- **Short problem**
Extract every row below verbatim, keeping each line intact.

______________________________

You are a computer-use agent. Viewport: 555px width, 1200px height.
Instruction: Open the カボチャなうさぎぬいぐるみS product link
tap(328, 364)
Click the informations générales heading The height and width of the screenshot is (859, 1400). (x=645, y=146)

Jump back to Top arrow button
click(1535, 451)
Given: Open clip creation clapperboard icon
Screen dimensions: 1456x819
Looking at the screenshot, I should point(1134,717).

______________________________

- **Task result**
You are a computer-use agent. Viewport: 555px width, 1200px height.
Instruction: Open the カボチャなうさぎぬいぐるみS product link
tap(328, 364)
Click the informations générales heading The height and width of the screenshot is (859, 1400). (x=645, y=146)

Jump back to Top arrow button
click(1535, 451)
Given: Open clip creation clapperboard icon
Screen dimensions: 1456x819
Looking at the screenshot, I should point(1134,717).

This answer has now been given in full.